目前，檢測UGT1A1*28基因的多態性的方法主要是Sanger測序法[7,8]，但Sanger測序法步驟繁瑣、一個檢測周期需要兩天，結果判讀較復雜，不能為臨床提供快速的檢測服務。

片段分析方法基本工作原理是用熒光標記的引物擴增DNA目的片段，若目的片段由于突變導致片段大小發生改變，將熒光標記的PCR產物置于ABI-3730基因分析儀上進行毛細管電泳，電泳結果用GenScan 3.5軟件進行分析，電泳圖上出現兩個位置不一樣的峰形，根據產物峰的位置大小可作出結果判斷。毛細管電泳分辯率高，可以區分1個堿基的差異。由于此技術操作簡便、耗時短、費用少，已得到廣泛的應用。Furtado等[9]在真性紅細胞增多癥樣本中比較Sanger測序法、熔解曲線法（high resolution melting,HRM）及片段分析法檢測JAK2基因12外顯子的突變，包括缺失突變、插入突變、K539L點突變，發現片段分析更靈敏，可檢測突變含量為2%的樣本（極限為0.5%），而HRM法及Sanger測序靈敏度則為10%；片段分析法結果解讀更容易。該研究者設計了單管檢測JAK2基因缺失突變、插入突變、K539L突變，提高了檢測通量，缺點是不能同時檢測其他類型的點突變。Gardner等[10]在47例血液腫瘤標本中比較了片段分析法、Sanger測序法及二代測序法檢測CALR基因外顯子9的缺失及插入突變。發現1例缺失突變，2例插入突變；片段分析法與Sanger測序法結果完全一致，二代測序法用常規流程檢測時，該1例缺失突變未能檢測，用IGV軟件分析，發現是因為該區域的復蓋度不夠導致結果為陰性。但IGV可同時發現1個小缺失及幾個點突變。

UGT1A1*28基因在啟動子區域的TATAA盒在野生型為6個TA，其多態性插入了一個TA，野生型及突變型DNA片段之間相差兩個堿基，在毛細管電泳時可以明顯區分開來。本研究中所建立的片段分析法DNA用量少，可節約樣本量；檢測通量高（一次可檢測96個樣本），檢測周期短，一個檢測周期僅需1天；精確度及準確度均達到100%；成本低，適用于臨床檢測。
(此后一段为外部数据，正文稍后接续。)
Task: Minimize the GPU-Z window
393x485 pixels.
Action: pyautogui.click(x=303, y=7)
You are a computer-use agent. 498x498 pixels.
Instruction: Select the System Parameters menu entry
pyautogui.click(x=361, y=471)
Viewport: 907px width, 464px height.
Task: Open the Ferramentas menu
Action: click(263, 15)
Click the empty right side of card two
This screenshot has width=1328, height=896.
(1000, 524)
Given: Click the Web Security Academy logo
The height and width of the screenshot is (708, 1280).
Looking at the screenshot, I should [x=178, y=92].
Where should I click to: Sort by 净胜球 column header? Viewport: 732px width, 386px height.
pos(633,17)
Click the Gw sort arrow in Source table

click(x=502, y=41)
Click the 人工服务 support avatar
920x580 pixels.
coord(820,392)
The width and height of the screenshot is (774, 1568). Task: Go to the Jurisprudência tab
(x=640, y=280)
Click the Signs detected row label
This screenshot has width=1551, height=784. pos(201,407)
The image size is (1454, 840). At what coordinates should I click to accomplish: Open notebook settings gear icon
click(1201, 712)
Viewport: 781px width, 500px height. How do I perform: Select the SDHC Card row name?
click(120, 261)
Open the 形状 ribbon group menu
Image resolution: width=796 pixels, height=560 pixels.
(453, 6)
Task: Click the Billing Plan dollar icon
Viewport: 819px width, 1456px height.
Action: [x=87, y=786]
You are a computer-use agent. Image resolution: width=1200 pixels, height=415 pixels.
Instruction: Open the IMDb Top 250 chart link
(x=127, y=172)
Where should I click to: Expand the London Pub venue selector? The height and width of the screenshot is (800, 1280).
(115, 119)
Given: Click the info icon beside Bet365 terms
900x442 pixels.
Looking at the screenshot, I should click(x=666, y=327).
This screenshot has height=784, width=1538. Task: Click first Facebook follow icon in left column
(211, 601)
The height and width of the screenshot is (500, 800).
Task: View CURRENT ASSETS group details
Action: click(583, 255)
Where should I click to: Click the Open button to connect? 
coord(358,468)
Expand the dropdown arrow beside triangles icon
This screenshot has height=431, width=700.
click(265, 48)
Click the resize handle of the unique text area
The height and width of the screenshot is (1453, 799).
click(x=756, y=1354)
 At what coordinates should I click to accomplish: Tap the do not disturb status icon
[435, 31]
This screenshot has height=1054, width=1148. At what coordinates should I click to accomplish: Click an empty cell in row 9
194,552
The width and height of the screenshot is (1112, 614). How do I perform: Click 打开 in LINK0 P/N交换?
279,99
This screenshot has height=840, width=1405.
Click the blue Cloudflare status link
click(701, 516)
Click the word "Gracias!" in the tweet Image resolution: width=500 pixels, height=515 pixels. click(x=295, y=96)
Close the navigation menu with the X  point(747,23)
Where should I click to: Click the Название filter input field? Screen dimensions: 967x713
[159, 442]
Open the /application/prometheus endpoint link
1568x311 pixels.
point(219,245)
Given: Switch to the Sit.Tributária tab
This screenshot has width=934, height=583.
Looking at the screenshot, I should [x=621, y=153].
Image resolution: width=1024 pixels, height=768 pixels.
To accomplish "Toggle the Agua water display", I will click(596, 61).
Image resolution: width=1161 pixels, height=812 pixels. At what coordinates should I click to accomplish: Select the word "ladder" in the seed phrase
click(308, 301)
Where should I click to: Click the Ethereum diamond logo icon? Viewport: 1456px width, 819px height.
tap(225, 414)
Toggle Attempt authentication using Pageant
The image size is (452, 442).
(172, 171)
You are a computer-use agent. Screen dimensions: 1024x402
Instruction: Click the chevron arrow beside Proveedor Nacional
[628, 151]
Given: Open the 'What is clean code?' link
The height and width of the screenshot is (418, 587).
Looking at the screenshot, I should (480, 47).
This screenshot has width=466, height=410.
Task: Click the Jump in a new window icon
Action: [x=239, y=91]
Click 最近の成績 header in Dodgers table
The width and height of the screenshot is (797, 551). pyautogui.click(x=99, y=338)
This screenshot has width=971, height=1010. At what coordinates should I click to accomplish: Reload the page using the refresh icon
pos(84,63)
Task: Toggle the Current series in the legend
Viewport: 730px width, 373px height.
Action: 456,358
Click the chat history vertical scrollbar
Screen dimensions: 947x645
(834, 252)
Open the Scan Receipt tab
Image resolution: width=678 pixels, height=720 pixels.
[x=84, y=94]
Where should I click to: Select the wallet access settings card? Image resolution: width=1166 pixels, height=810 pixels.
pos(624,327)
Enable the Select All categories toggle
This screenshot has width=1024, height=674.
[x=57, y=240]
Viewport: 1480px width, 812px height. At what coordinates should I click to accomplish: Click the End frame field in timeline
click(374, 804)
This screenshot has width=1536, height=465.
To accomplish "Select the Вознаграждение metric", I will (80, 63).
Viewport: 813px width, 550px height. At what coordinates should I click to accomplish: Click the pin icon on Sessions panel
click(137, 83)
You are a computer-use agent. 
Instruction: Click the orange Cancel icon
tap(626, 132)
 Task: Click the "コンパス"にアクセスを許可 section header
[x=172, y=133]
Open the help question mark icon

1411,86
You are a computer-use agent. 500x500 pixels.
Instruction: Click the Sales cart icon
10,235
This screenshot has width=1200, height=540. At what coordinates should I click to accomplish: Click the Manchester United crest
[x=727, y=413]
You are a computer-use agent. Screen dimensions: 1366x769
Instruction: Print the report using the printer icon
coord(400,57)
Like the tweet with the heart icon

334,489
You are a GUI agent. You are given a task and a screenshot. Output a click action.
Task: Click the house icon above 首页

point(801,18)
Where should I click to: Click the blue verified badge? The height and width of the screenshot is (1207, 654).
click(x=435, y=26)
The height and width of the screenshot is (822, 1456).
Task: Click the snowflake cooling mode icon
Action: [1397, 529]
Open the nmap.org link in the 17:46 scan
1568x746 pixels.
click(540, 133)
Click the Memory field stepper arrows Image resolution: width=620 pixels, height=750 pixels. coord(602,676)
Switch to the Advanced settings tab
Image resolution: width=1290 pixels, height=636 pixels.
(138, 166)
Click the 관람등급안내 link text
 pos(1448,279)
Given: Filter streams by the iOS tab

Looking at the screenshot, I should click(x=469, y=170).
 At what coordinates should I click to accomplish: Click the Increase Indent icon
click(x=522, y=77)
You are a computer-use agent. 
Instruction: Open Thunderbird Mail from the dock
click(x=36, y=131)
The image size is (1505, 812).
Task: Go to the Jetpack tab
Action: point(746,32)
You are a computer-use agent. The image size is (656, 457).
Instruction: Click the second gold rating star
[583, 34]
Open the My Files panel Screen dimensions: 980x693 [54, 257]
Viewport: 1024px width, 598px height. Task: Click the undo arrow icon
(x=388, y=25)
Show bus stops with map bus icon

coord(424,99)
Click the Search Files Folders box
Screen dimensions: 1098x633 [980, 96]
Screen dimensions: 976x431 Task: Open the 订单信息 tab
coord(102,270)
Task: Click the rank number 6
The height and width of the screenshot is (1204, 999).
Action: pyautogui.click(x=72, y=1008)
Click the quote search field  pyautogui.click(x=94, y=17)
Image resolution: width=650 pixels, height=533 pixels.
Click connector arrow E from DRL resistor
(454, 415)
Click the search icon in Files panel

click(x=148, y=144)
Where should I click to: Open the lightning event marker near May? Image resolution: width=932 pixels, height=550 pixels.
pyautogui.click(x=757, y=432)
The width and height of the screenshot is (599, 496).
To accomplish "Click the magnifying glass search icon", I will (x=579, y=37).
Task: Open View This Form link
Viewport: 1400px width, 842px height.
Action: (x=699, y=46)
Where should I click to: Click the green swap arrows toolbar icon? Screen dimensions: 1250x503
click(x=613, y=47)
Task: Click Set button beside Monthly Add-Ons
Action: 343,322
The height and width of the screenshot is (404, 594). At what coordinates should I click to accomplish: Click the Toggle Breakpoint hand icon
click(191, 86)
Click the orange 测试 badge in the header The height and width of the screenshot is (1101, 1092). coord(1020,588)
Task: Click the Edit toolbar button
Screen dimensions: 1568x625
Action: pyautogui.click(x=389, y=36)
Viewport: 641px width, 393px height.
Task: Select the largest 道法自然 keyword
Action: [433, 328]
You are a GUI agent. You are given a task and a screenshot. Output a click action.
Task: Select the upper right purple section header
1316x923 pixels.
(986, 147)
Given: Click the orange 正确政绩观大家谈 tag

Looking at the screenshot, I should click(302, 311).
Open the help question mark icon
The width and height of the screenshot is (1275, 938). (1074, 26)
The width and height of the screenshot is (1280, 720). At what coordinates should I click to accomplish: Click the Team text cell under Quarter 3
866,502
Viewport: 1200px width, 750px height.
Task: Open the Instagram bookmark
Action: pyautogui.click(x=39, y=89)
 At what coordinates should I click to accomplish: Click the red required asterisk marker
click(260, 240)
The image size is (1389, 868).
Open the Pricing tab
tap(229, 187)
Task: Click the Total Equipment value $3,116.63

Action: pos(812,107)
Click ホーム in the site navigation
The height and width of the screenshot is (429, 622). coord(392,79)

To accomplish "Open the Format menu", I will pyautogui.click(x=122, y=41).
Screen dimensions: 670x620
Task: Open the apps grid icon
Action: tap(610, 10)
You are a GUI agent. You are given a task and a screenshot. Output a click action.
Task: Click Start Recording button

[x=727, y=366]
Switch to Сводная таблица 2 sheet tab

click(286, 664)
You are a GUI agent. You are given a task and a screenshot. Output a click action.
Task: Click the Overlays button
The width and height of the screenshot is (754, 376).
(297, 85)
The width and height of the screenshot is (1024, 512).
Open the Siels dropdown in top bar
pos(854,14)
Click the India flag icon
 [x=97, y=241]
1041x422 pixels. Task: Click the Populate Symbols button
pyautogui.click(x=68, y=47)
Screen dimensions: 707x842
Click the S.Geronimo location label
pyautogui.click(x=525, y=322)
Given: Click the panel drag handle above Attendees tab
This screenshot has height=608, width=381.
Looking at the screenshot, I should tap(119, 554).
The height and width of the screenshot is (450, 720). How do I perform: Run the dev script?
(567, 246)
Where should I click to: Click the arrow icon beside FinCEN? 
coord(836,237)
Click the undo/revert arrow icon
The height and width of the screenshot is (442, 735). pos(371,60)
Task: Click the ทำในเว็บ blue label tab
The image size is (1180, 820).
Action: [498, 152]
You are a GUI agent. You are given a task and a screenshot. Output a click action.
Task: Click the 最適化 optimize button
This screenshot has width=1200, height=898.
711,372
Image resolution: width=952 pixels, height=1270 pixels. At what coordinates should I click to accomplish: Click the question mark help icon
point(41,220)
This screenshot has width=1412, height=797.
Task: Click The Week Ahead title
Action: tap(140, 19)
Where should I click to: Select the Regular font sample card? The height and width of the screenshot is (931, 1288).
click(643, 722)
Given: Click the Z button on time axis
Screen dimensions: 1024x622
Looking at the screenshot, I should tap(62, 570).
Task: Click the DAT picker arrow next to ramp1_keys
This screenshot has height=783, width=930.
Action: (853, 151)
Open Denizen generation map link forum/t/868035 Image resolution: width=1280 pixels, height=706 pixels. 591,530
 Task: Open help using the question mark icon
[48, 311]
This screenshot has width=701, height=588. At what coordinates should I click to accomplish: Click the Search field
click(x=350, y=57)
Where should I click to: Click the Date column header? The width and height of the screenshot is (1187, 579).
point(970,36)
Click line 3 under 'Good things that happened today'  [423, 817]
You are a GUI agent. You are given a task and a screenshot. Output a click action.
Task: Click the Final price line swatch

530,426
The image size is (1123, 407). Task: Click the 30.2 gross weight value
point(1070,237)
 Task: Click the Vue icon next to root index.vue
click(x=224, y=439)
近幾年，雖然二代測序法以更高的靈敏度及更高的通量廣受矚目，但也因其存在一定的錯誤率及高費用、高技術要求，讓基層單位望而卻步。

毛細管電泳時，DNA產物的上樣量對電泳圖譜的質量影響較大，上樣量過少，產物峰過低，可能會導致實驗失敗；若上樣量過大，背景過高可導致誤判結果。用水稀釋PCR產物至一合適濃度，使產物的峰高與分子量標記LIZ500的峰高相當，則電泳圖譜為最佳。

有研究[11,12]認為：依立替康毒副作用與UGT1A1*6多態性有強相關關系而與UGT1A1*28多態性非相關；也有研究指出在亞裔患者中，依立替康毒副作用與UGT1A1*6/28均非相關。由于本研究小細胞肺癌的病例數較少，且沒有檢測UGT1A1*6多態性，未能闡明中國小細胞肺癌患者依立替康毒副作用與UGT1A1*6/28多態性的相關性。

綜上所述，片段分析法適用于臨床檢測UGT1A1*28多態性，成本低且方便快捷。